En la mañana del segundo día, los tres fugitivos lamieron el rocío que cubría las piedras de la pista. El minero escapado llevaba al cuello la bolsa de cuero donde había metido fragmentos de plata. Con las manos crispadas sobre su tesoro, fue el primero en ceder. Sus piernas se doblaron, cayó de rodillas en el pedregal.
—No me abandonéis —suplicó.
Suti volvió hacia atrás.
—Si intentas ayudarlo —avisó Efraim—, moriréis los dos. Sígueme, pequeño.
Llevando el minero a hombros, Suti quedaría pronto atrás. Se perderían en aquel tórrido desierto donde sólo Efraim era capaz de encontrar el camino.
Con el pecho ardiente y los labios agrietados, el joven siguió a Efraim.
La cola del dogo se movía cadenciosamente. El policía se felicitó por su descubrimiento: el cadáver de un minero, al que el gigante dio la vuelta con el pie. No hacía mucho tiempo que el fugitivo había muerto. Sus manos apretaban con tanta fuerza la bolsa de cuero que el gigante se vio obligado a cortarlas para recuperar los fragmentos de plata.
Se sentó, apreció el valor del botín, alimentó a su perro, le dio de beber y bebió y comió él también. Acostumbrados a interminables marchas, ni el uno ni el otro sentían los mordiscos del sol. Respetaban los tiempos de descanso necesarios y no malgastaban ni una pizca de energía.
Ahora eran dos contra dos, y la distancia entre policías y ladrones no dejaba de disminuir.
El gigante se volvió. Había tenido varias veces la sensación de que lo seguían; el perro, orientado hacia la presa, no señalaba nada.
Limpió su puñal en la arena, se humedeció los labios y reanudó la persecución.
—Un esfuerzo más, pequeño. Junto a la mina de oro hay un pozo.
—¿Con agua?
Efraim no respondió. Tantos sufrimientos no podían ser en vano.
Un círculo de piedras señalaba la presencia del manantial. Efraim excavó con las manos, ayudado pronto por Suti. Primero, arena y guijarros; luego una tierra más blanda, casi húmeda; por fin, una especie de barro que les mojó los dedos, y el agua, que ascendía del Nilo subterráneo.

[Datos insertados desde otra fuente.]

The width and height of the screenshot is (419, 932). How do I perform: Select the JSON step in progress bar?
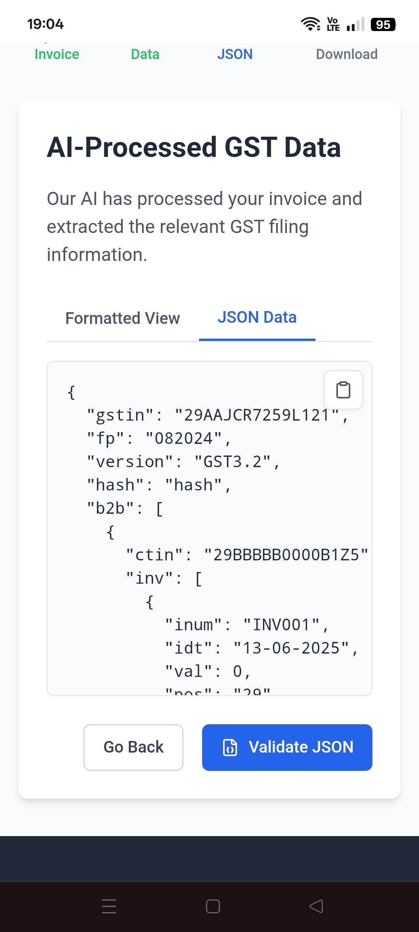click(x=235, y=54)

El policía y su perro asistieron al espectáculo. Hacía una hora que habían alcanzado a los fugitivos y se mantenían a distancia. Los oyeron cantar, los vieron beber a pequeños tragos, alegrarse y, luego, dirigirse a la mina de oro abandonada que no figuraba en ningún mapa.
Efraim había jugado bien sus cartas. No había confiado en nadie, guardando para sí el secreto que había arrancado a un viejo minero.
El policía verificó su arco y sus flechas, bebió un trago de agua fresca y se preparó para su última intervención.
—El oro está aquí, pequeño. El último filón de una galería olvidada. El oro suficiente para permitir que dos buenos amigos vivan días felices en Asia.
—¿Hay otros lugares como éste?
—Algunos.
—¿Por qué no explotarlos?
—Ha pasado el tiempo. Debemos huir, nosotros y nuestro patrón.
—¿Quién es?
—El hombre que nos espera en la mina. Los tres sacaremos el oro y lo transportaremos en narrias hasta el mar. Un barco nos llevará a la zona desierta, donde se ocultan unos carros.
—¿Has robado mucho oro para tu patrón?
—No le gustarían tus preguntas. Mira, ahí viene.
Un personaje de corta talla, gruesos muslos y cara de comadreja avanzó hacia los dos supervivientes. Pese al ardiente sol, la sangre de Suti se heló.
—Tenemos a la policía pisándonos los talones —declaró Efraim—. Saquemos el oro y marchémonos.
—Extraño compañero me traes —se asombró el general Asher.
Apelando a sus últimos recursos, Suti huyó hacia el desierto. No tenía posibilidad alguna de vencer a Efraim y Asher, armado con una espada. Primero, escapar; luego, reflexionar.
Un policía y su perro le cerraron el camino. Suti reconoció al gigante que vigilaba la contratación de los mineros.
Tensó el arco; el perro sólo esperaba una palabra para saltar.
—No sigas, muchacho.
—¡Sois mi salvador!
—Invoca a los dioses antes de morir.
—No os equivoquéis de blanco. Cumplo una misión.
—¿Por orden de quién?
—Del juez Pazair. Debo demostrar la participación del general Asher en un tráfico de metales preciosos… ¡Y ya tengo la prueba! Siendo dos, podremos detenerlo.
—No te falta valor, muchacho, pero la suerte te ha abandonado. Trabajo para el general Asher.